= Task goal =
What you give back must match the data character for character.

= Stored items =
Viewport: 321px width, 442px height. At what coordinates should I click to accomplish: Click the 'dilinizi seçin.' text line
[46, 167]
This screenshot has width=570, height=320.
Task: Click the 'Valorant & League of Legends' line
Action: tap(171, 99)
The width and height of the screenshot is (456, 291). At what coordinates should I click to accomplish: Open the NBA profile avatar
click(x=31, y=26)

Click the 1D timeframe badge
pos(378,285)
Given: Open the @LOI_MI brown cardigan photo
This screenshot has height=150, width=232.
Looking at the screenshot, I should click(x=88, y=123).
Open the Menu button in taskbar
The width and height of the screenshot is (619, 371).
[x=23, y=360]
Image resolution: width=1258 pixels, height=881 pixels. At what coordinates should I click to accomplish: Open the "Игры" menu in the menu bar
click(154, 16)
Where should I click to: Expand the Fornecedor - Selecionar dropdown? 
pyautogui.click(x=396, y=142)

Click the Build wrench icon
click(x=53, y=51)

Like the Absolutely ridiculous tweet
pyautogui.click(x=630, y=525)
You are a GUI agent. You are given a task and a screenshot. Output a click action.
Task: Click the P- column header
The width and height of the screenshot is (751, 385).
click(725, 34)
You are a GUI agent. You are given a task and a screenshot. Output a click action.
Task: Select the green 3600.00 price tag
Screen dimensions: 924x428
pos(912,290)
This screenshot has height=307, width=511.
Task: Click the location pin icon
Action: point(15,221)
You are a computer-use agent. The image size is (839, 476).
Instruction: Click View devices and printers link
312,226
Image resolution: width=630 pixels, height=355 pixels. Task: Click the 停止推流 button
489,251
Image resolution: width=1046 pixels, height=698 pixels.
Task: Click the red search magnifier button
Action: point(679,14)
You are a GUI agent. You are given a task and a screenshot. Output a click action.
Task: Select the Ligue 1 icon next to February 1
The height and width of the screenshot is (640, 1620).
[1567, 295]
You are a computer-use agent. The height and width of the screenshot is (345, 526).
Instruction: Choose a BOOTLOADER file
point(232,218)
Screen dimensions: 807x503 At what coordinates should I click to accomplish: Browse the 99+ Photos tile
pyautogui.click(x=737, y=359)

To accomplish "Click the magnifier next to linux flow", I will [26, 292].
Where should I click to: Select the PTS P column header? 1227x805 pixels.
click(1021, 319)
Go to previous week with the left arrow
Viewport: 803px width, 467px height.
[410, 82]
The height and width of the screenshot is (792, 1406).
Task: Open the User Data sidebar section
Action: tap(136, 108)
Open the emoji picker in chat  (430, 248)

= Answer box =
Viewport: 321px width, 442px height. At what coordinates should I click to accomplish: Click the 'dilinizi seçin.' text line
[46, 167]
This screenshot has width=570, height=320.
Task: Click the 'Valorant & League of Legends' line
Action: tap(171, 99)
The width and height of the screenshot is (456, 291). At what coordinates should I click to accomplish: Open the NBA profile avatar
click(x=31, y=26)

Click the 1D timeframe badge
pos(378,285)
Given: Open the @LOI_MI brown cardigan photo
This screenshot has height=150, width=232.
Looking at the screenshot, I should click(x=88, y=123).
Open the Menu button in taskbar
The width and height of the screenshot is (619, 371).
[x=23, y=360]
Image resolution: width=1258 pixels, height=881 pixels. At what coordinates should I click to accomplish: Open the "Игры" menu in the menu bar
click(154, 16)
Where should I click to: Expand the Fornecedor - Selecionar dropdown? 
pyautogui.click(x=396, y=142)

Click the Build wrench icon
click(x=53, y=51)

Like the Absolutely ridiculous tweet
pyautogui.click(x=630, y=525)
You are a GUI agent. You are given a task and a screenshot. Output a click action.
Task: Click the P- column header
The width and height of the screenshot is (751, 385).
click(725, 34)
You are a GUI agent. You are given a task and a screenshot. Output a click action.
Task: Select the green 3600.00 price tag
Screen dimensions: 924x428
pos(912,290)
This screenshot has height=307, width=511.
Task: Click the location pin icon
Action: point(15,221)
You are a computer-use agent. The image size is (839, 476).
Instruction: Click View devices and printers link
312,226
Image resolution: width=630 pixels, height=355 pixels. Task: Click the 停止推流 button
489,251
Image resolution: width=1046 pixels, height=698 pixels.
Task: Click the red search magnifier button
Action: point(679,14)
You are a GUI agent. You are given a task and a screenshot. Output a click action.
Task: Select the Ligue 1 icon next to February 1
The height and width of the screenshot is (640, 1620).
[1567, 295]
You are a computer-use agent. The height and width of the screenshot is (345, 526).
Instruction: Choose a BOOTLOADER file
point(232,218)
Screen dimensions: 807x503 At what coordinates should I click to accomplish: Browse the 99+ Photos tile
pyautogui.click(x=737, y=359)

To accomplish "Click the magnifier next to linux flow", I will [26, 292].
Where should I click to: Select the PTS P column header? 1227x805 pixels.
click(1021, 319)
Go to previous week with the left arrow
Viewport: 803px width, 467px height.
[410, 82]
The height and width of the screenshot is (792, 1406).
Task: Open the User Data sidebar section
Action: tap(136, 108)
Open the emoji picker in chat  (430, 248)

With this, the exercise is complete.